My Morning Tea

IMG_0468This morning I woke up attempting a very specific and arduous articulation of gratitude for my parents and whatever grace of fortune has brought wonderful people to my life.  I feel grateful that my parents taught me empathy, communication, forgiveness and persistence.  They taught me to give hugs, stand by, remain whole, and wait for the opportunity to be wronged and righted.  They taught me the strength to be vulnerable, the compassion to forgive and the ability to suspend judgment.  And for these reasons, I trust people.  I do not trust them because they will never be unkind or insensitive or angry or wrong; they will be.  I don’t ask them to trust me because I’m perfect; I’m not.  We are floundering through life together and it can get ugly.  I sometimes picture my life on an aerial speedcam and I laugh out loud as I watch the errors of my days as a voyeur;  Three kids, 8 mittens, 4 hats, 4 zippers to the car, forgot tea cup, got tea cup, forgot keys on counter, returned to counter, back to car, 3 car seats adjusted, car won’t start, mouthed the word “SHIT,” woops, thought she mouthed it but the oldest is now mouthing “SHIT what, mom?”

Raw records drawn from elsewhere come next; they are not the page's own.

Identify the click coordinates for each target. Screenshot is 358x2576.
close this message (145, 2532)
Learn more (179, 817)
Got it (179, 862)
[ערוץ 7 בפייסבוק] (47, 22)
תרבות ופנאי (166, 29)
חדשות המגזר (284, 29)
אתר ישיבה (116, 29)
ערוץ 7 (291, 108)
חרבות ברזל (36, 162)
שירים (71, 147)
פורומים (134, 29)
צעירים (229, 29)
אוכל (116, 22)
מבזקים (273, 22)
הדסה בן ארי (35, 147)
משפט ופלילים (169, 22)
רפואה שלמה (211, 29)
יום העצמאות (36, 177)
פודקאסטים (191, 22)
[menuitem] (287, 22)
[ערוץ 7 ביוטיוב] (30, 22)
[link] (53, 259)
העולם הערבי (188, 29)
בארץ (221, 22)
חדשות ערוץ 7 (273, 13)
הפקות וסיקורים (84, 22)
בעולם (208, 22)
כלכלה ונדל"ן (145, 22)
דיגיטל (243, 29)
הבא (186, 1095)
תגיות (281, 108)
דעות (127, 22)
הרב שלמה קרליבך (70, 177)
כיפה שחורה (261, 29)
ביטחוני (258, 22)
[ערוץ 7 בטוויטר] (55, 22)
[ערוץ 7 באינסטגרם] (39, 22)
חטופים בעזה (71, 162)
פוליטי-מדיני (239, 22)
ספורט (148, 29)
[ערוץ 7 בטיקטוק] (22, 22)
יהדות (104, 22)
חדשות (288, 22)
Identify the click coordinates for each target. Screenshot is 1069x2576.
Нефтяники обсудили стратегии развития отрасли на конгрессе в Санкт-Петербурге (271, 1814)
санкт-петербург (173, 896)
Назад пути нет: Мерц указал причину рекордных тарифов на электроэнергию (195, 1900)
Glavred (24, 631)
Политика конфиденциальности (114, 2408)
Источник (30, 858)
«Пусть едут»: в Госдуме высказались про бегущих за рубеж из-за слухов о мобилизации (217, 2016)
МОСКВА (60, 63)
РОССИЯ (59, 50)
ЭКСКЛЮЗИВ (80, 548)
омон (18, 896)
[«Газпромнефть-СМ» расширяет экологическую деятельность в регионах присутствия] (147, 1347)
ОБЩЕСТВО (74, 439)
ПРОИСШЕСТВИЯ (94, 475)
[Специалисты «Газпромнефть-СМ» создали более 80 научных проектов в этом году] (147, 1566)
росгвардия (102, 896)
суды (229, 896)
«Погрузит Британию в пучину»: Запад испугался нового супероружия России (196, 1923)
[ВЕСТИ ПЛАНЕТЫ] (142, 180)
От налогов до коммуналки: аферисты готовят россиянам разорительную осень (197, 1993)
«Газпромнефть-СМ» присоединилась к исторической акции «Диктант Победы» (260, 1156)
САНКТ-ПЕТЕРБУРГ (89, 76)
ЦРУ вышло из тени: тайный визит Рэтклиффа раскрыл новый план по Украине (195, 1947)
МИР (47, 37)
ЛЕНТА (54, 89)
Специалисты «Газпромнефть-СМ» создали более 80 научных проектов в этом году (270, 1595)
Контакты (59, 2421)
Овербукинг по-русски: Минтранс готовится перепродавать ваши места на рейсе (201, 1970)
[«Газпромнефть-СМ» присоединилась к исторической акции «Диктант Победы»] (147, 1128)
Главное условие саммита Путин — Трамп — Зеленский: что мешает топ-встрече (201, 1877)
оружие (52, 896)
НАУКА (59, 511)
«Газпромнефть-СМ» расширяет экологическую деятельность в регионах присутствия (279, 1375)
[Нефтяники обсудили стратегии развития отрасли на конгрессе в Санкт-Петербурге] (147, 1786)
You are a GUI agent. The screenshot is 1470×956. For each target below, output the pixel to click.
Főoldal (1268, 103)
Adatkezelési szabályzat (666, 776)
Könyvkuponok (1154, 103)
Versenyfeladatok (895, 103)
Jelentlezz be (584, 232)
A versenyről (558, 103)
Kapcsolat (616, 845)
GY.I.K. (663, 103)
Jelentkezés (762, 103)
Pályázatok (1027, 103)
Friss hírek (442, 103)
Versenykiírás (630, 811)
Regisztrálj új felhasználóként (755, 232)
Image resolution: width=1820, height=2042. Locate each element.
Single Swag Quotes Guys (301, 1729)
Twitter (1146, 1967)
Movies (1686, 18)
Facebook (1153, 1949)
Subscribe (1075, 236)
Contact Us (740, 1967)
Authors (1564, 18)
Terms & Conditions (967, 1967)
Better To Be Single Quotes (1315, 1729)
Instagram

We get some things right with practice, but life is often a series of teachable, highly human moments and fledgling mistakes.  But yet, I have faith in the people that I have drawn to me, or the people to whom I have been drawn; be it through family, summer camp, proximity, books, or a first conversation when something clicked.  I have this faith because my parents told me I would be ok.  I have this faith because they taught me I didn’t have to be perfect to be loved by them or anyone else.  They taught me not to trust people based upon how often they are getting things right, but how hard they are trying to live right.  They taught me to love myself and respect myself and to have high expectations for how I am treated and in so doing, they taught me how to draw goodness to me.  They implanted in me at a very young age a clickometer that detects potential friendship and so far, it has been both open minded and accurate.  In fact, I have drawn love and goodness to my life like wake beckons dolphins.  Thank you Providence, or God, or Almighty Boat Wake, for drawing so many wonderful, loving, and fallible people to my life.  Thank you, mom and dad, for teaching me to trust and enjoy them.  After getting out of bed with these deep thoughts, the aerial speedcam caught me brushing teeth, making tea, sipping tea, reading my teabag and sitting down abruptly with my hand clasped over my mouth in awe.  It read, “be kind and compassionate and the whole world will be your friend.”  That sums it up nicely.